TactiDex benchmark uses tactile feedback to teach robots human-like dexterity
A new benchmark pairs touch data with motion to make robot hands manipulate objects naturally.
TactiDex, developed by Suting Ni and colleagues, addresses a critical gap in human-to-robot dexterous transfer: current pipelines rely on kinematic trajectories, producing motion imitation without physically grounded interaction. The benchmark provides a comprehensive dataset that elegantly aligns whole-hand tactile signals with multi-granularity kinematic and object states, complete with standardized evaluation metrics. Building on this, the team introduces TactiSkill, a framework built on a novel tri-component tactile reward that uses tactile signals as structured supervision—unifying guidance, human-like alignment, and contact constraints into a single objective.

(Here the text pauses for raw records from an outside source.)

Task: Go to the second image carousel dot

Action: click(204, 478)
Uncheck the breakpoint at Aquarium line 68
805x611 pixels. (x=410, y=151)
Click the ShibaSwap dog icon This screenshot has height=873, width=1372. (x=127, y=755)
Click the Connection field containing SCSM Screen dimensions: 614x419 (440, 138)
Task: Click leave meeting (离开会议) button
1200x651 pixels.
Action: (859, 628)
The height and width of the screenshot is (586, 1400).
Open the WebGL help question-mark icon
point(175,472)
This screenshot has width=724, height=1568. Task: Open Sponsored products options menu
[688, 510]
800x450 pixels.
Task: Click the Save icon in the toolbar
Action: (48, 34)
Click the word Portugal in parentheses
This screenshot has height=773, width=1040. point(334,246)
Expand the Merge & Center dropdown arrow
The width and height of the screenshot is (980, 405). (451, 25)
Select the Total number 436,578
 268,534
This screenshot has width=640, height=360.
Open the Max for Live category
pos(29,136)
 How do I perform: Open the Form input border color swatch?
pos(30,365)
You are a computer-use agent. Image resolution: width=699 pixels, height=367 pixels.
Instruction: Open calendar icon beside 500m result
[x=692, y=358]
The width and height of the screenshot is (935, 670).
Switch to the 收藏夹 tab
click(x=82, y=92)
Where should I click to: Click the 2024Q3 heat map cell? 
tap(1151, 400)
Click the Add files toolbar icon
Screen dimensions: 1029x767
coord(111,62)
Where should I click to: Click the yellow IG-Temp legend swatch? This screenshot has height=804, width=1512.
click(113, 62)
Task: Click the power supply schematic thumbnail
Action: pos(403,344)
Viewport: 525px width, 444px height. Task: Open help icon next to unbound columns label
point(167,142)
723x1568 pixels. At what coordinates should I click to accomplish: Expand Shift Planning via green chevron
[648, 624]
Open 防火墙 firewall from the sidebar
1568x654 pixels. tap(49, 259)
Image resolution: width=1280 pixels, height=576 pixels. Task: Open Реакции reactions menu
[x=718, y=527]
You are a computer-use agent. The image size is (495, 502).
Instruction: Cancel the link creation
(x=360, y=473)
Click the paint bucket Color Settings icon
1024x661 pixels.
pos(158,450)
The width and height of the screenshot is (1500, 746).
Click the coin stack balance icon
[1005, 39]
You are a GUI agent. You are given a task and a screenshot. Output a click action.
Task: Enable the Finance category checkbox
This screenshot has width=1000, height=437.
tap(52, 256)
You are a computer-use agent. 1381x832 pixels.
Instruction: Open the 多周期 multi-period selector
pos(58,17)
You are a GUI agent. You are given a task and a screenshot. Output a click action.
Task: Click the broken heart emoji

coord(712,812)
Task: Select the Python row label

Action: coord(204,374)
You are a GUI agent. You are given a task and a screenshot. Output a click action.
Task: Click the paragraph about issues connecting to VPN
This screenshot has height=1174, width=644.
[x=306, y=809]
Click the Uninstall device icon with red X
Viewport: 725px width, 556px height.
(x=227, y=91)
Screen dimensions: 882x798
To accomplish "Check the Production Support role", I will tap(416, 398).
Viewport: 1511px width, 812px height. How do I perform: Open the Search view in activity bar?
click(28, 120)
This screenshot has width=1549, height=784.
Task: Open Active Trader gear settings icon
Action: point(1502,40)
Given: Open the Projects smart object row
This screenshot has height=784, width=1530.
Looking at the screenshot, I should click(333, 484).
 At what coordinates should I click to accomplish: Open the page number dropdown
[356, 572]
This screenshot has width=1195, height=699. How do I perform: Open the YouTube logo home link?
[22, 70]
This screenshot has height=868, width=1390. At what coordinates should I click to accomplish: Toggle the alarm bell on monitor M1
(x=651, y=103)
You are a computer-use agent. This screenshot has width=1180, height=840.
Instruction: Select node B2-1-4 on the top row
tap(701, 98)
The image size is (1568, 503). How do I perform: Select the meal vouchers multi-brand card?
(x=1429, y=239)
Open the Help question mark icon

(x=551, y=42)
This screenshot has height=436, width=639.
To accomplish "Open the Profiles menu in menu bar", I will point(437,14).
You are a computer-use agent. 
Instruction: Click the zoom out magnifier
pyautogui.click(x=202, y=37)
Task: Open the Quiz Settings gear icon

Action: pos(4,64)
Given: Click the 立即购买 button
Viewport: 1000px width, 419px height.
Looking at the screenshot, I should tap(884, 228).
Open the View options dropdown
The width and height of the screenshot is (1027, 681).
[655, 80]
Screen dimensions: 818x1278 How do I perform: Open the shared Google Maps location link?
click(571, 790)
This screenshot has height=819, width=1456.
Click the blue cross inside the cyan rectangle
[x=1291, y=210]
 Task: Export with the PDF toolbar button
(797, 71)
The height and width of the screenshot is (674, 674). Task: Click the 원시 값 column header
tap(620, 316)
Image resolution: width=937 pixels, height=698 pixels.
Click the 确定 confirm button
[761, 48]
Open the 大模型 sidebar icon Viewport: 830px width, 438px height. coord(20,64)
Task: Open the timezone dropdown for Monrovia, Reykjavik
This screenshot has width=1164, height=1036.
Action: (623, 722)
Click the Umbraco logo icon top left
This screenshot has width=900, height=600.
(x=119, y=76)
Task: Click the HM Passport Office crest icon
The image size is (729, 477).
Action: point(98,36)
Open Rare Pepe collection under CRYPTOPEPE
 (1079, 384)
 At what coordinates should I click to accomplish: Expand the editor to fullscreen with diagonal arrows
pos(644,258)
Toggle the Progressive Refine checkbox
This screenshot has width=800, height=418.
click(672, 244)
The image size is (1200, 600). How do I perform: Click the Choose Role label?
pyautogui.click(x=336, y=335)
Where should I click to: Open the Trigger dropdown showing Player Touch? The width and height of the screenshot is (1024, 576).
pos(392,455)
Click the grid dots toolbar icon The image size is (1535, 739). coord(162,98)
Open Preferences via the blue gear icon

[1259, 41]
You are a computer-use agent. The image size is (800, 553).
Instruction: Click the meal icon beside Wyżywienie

Through comprehensive experiments on both single and bimanual tasks, TactiSkill demonstrates superior performance in manipulation success and physical realism compared to existing methods. This work lays a crucial foundation for advancing tactile-aware dexterous manipulation, enabling robots to handle objects with the same contact-level finesse as humans. The project page is available at the provided URL, and the paper is submitted to arXiv (2607.09190).
- TactiDex aligns whole-hand tactile signals with kinematic and object-state data for 20+ manipulation tasks.
- TactiSkill's tri-component reward achieves 85% success rate on bimanual tasks vs. 60% for prior kinematic-only methods.
- Benchmark includes standardized metrics for contact formation, force regulation, and physical realism.
Why It Matters
Gives robots a sense of touch for truly human-like manipulation, key for manufacturing, prosthetics, and service robots.